Course materials for DSCC-202-402
Sign up for a new github account
Could you unlock the dsc402 repository into your new account? Note: this will create a copy of the course repo for you to add and work on within your
own account.
Go to https://github.com/lpalum/dscc202-402-spring2024 and hit the fork button while you are logged into your GitHub account.
git clone https://github.com/your-account-name/dscc202-402-spring2024.git note: you may want to clone this repo into a directory on your machine that you organize for code e.g. /home/your-account-name/code/github
Note: /home/[your account name] should be /Users/[your account name] to work with the paths that are defined in Mac OS X.
Login to Blackboard to access Databricks Workspace
Here is some helpful information about importing archives into the Databricks Environment: Getting Started
Import the DBC archive from the Learning Spark v2 GitHub repository into your account. (this is the code that goes along with the test book) DBC Archive
Import the DBC archives for the class after unzipping dscc202-402-dbc.zip on your machine.

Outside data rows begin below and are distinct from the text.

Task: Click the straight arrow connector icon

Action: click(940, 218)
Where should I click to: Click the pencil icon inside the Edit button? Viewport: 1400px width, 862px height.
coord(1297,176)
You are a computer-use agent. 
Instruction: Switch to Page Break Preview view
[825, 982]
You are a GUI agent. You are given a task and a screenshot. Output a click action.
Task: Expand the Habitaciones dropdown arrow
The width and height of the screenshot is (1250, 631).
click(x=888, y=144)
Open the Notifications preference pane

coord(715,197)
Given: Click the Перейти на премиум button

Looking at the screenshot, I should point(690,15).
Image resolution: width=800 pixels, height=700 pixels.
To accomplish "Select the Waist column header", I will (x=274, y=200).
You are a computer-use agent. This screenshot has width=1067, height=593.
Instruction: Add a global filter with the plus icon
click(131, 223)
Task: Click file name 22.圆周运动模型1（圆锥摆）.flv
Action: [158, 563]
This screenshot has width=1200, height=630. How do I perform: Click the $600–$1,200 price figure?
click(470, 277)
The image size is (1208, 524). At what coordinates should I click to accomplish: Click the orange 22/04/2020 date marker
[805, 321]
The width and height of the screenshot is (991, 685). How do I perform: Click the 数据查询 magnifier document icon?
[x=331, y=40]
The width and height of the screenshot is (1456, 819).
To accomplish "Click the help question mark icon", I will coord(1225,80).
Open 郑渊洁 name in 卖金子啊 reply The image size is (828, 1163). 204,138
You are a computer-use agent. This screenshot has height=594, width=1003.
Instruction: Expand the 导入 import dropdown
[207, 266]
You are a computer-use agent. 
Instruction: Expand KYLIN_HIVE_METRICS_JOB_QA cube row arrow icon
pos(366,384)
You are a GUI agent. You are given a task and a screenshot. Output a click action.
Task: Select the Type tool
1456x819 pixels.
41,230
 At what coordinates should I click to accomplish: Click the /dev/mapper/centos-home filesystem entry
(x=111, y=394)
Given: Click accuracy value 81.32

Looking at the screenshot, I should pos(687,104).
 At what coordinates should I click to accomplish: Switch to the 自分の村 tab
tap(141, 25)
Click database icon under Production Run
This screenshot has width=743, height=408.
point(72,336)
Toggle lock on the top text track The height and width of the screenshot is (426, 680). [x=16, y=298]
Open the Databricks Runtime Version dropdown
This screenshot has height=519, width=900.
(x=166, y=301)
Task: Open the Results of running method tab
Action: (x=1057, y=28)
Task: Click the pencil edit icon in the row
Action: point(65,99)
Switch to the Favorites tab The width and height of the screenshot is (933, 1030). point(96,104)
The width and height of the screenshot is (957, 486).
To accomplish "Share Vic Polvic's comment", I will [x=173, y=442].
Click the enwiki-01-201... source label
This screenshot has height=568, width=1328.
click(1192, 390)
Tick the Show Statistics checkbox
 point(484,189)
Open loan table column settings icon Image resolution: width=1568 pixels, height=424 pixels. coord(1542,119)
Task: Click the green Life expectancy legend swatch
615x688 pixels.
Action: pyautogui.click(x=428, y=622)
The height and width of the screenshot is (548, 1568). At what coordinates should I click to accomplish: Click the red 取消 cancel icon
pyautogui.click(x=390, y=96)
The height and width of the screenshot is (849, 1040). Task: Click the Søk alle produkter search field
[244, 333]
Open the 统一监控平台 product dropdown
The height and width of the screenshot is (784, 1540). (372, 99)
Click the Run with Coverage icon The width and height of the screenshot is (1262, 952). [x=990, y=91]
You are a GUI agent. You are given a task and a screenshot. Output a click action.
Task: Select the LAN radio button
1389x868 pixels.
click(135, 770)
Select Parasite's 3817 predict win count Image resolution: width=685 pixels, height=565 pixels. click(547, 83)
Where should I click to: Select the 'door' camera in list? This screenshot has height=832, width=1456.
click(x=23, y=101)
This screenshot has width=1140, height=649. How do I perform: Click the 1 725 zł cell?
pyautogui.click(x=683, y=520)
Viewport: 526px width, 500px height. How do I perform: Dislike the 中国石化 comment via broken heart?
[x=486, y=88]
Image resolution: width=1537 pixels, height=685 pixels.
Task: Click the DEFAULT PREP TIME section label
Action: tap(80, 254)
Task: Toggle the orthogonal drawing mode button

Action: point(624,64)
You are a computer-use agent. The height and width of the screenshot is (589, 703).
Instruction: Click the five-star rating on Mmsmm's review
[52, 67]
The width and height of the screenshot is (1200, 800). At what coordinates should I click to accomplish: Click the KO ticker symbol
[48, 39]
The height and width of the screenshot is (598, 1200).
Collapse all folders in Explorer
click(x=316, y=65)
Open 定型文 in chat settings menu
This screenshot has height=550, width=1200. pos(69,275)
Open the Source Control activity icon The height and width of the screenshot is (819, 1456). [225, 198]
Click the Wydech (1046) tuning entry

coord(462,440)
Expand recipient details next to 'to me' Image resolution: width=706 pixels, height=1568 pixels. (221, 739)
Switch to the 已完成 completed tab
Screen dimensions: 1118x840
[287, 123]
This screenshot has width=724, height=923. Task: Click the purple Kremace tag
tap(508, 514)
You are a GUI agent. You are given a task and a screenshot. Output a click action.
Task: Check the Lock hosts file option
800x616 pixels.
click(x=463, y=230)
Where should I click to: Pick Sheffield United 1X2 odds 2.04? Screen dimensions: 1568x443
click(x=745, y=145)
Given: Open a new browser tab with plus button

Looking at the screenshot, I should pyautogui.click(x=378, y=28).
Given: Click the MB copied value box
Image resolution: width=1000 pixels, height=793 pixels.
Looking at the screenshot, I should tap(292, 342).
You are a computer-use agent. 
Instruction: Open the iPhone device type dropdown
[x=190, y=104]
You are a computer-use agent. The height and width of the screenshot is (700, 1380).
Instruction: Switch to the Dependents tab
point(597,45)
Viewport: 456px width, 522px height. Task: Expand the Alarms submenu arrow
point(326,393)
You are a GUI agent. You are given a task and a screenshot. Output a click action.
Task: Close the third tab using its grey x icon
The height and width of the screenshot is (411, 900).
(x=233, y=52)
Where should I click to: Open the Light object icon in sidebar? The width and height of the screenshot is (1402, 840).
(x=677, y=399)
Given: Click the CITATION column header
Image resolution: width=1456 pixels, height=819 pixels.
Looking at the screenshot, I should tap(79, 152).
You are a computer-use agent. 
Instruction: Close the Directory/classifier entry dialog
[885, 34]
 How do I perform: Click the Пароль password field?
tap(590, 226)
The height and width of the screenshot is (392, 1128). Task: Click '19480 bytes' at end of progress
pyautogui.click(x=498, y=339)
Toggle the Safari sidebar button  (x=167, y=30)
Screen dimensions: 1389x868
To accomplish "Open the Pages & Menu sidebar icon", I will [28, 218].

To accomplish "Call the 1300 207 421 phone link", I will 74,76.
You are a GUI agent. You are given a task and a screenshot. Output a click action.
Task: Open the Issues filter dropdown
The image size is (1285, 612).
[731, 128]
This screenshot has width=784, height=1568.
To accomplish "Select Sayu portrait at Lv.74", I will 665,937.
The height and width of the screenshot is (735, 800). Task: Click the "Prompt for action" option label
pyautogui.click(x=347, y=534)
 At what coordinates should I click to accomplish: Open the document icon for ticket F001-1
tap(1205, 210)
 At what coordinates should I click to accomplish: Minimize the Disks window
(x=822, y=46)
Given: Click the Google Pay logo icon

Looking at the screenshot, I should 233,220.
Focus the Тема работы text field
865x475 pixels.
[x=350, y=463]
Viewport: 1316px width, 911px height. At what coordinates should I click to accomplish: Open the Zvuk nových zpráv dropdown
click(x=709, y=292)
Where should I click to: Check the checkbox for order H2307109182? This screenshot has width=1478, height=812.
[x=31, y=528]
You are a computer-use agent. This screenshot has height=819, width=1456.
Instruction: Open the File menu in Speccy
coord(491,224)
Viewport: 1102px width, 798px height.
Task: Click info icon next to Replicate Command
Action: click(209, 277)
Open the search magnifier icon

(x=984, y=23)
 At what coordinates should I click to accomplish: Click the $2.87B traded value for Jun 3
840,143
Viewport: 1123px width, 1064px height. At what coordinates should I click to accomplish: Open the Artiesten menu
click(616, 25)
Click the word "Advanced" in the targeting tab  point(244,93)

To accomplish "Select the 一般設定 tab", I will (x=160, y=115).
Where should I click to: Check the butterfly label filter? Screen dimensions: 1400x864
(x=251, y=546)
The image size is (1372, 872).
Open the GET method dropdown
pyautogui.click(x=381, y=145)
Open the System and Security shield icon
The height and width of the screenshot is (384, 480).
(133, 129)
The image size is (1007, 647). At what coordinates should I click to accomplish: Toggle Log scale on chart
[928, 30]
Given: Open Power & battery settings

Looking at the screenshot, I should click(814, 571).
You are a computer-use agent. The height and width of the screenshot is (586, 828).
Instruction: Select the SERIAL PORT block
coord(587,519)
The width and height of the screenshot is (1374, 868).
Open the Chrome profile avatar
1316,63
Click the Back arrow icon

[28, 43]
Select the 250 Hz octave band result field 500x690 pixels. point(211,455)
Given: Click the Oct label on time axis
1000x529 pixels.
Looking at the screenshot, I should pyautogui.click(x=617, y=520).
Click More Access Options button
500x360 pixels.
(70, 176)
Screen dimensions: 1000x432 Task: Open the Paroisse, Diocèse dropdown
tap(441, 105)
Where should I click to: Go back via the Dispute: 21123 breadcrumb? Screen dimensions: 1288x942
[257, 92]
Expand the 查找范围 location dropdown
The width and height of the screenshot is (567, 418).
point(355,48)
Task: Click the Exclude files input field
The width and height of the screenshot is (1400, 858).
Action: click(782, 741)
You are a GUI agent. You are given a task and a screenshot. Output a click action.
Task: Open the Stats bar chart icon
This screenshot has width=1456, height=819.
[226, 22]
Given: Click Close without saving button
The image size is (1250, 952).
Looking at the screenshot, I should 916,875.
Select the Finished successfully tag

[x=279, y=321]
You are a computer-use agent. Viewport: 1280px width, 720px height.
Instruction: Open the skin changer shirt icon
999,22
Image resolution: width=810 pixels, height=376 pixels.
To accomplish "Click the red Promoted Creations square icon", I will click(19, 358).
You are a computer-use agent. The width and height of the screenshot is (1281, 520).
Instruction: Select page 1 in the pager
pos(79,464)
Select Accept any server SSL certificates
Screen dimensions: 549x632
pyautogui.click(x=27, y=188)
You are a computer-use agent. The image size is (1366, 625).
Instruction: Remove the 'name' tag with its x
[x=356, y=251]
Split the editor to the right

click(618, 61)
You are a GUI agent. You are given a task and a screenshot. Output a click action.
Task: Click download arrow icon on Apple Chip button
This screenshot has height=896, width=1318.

- asp.dbc apache spark programming
- de.dbc data engineering with delta lake and spark
- ml.dbc machine learning on spark
Install docker on your computer
Pull the all-spark-notebook image from docker hub:
https://hub.docker.com/r/lpalum/dsc402
Launch the docker image to open a Jupyter Lab instance in your local browser:
docker run -it --rm -p 8888:8888 --name all-spark --volume /home/[your account name]/code/github:/home/jovyan/work lpalum/dsc402 start.sh Jupyter lab
This will start a Jupyter lab instance on your machine that you will be able to access at port 8888 in your browser, and it will mount the GitHub repo that you previously cloned into the container working directory.